- _Work to complete_: From the line containing "Social Media (18, 172)" through the last line of the entries, set down every line exactly and add nothing.

- _Data for processing_:
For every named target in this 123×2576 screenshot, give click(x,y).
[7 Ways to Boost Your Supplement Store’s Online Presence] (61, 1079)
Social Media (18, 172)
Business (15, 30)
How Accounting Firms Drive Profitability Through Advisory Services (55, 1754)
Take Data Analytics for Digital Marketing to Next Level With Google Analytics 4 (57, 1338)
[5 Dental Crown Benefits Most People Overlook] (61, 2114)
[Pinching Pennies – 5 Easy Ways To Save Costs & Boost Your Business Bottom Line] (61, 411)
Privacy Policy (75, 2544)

- _Written response_:
Social Media (18, 172)
Business (15, 30)
How Accounting Firms Drive Profitability Through Advisory Services (55, 1754)
Take Data Analytics for Digital Marketing to Next Level With Google Analytics 4 (57, 1338)
[5 Dental Crown Benefits Most People Overlook] (61, 2114)
[Pinching Pennies – 5 Easy Ways To Save Costs & Boost Your Business Bottom Line] (61, 411)
Privacy Policy (75, 2544)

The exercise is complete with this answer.